BEGIN Text extract
Tuesday, November 3, 2009

'Ex-servicemen belonging to Tablighi Jamaat meet in Raiwind'

The tension of orientations discussed in the below story is not new. It's not surprising either that in the face of highly volatile conditions within the country and simultaneous overt and covert intrusions by foreign powers, the TJ members are becoming impatient, and they want to exert their voice in politics. We saw a similar shift within Jamaat-e Islami earlier this year when the more overtly pro-Taliban-anti-American elements held sway in the elections and Syed Munawwar Hasan became the new Amir of the party. What's interesting though is the indication in the below story of growing popularity and strength of TJ among the politically influential segments of Pakistan. That is, if the numbers presented below are in fact accurate and that it was not an concerted, alarmist story (to raise the specter of 'Islamists-taking-over-Islamabad') - and just that the journalistic quality of this report was poor.
END Text extract
BEGIN Data section
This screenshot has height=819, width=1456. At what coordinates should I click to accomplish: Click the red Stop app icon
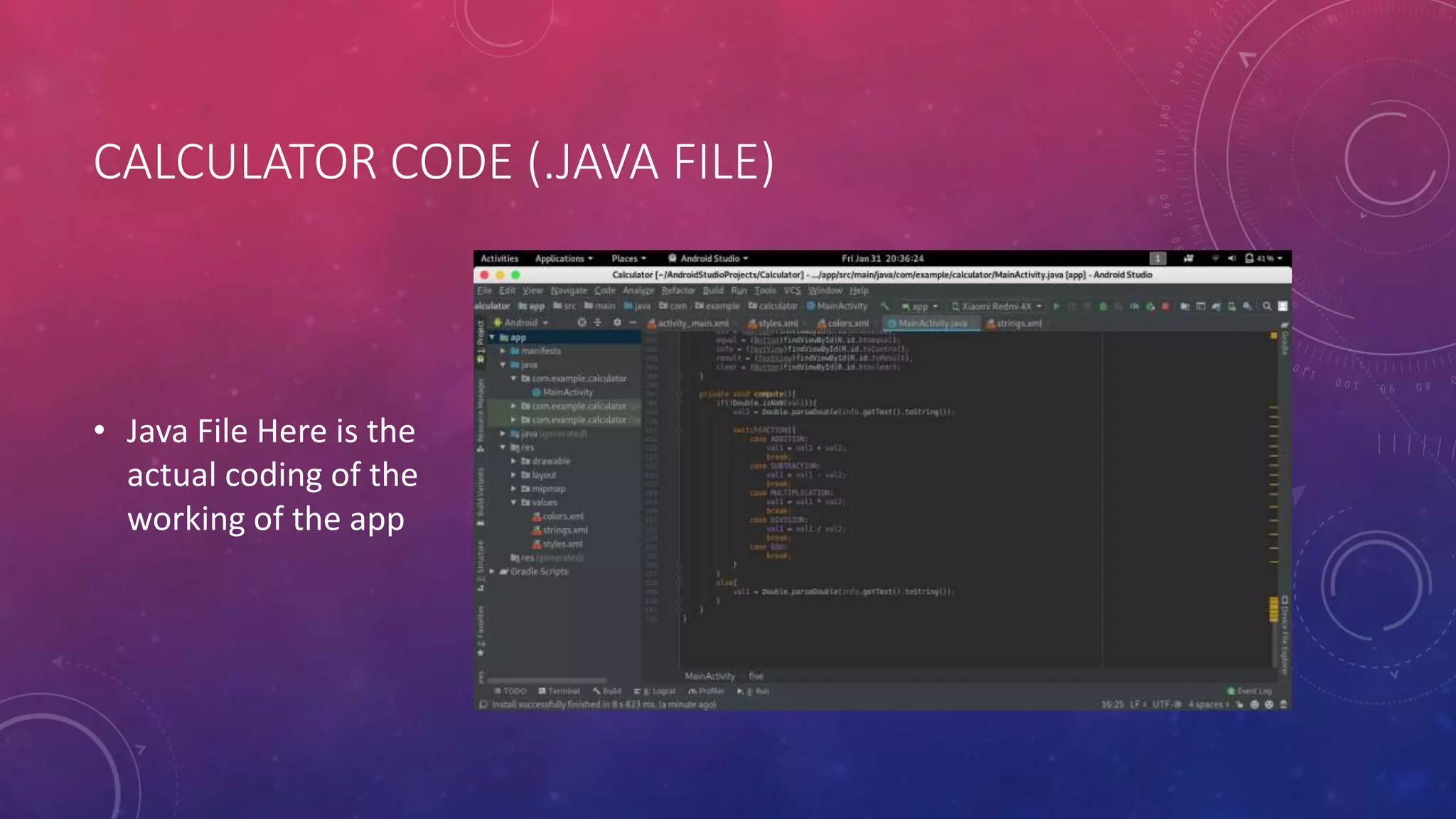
END Data section
§ Exercise tasks:
[1] Answer these questions about the blog post, one line each:
(a) Who became the new Amir of Jamaat-e Islami?
(b) According to the post, what do the TJ members want to do?
(c) What growth does the post find interesting?
[2] Summarize the blog post in two sentences.
[3] For each statement, say whether it agrees with the blog post, and quote the words of the post that decide it.
(a) The post calls the tension of orientations something new.
(b) A similar shift took place within Jamaat-e Islami earlier in the year.
(c) The post is dated Tuesday, November 3, 2009.

§ Results for the exercise:
[1]
(a) Syed Munawwar Hasan.
(b) They want to exert their voice in politics.
(c) The growing popularity and strength of TJ among the politically influential segments of Pakistan.

[2] The post says the tension of orientations within Tablighi Jamaat is not new, and that with volatile conditions in Pakistan and foreign intrusions, TJ members are becoming impatient and want a voice in politics, much as a shift toward pro-Taliban, anti-American elements took place in Jamaat-e Islami earlier that year. It finds the story's sign of TJ's growing popularity and strength among Pakistan's politically influential segments interesting, but only if the story's numbers are accurate.

[3]
(a) No: "The tension of orientations discussed in the below story is not new."
(b) Yes: "We saw a similar shift within Jamaat-e Islami earlier this year"
(c) Yes: "Tuesday, November 3, 2009"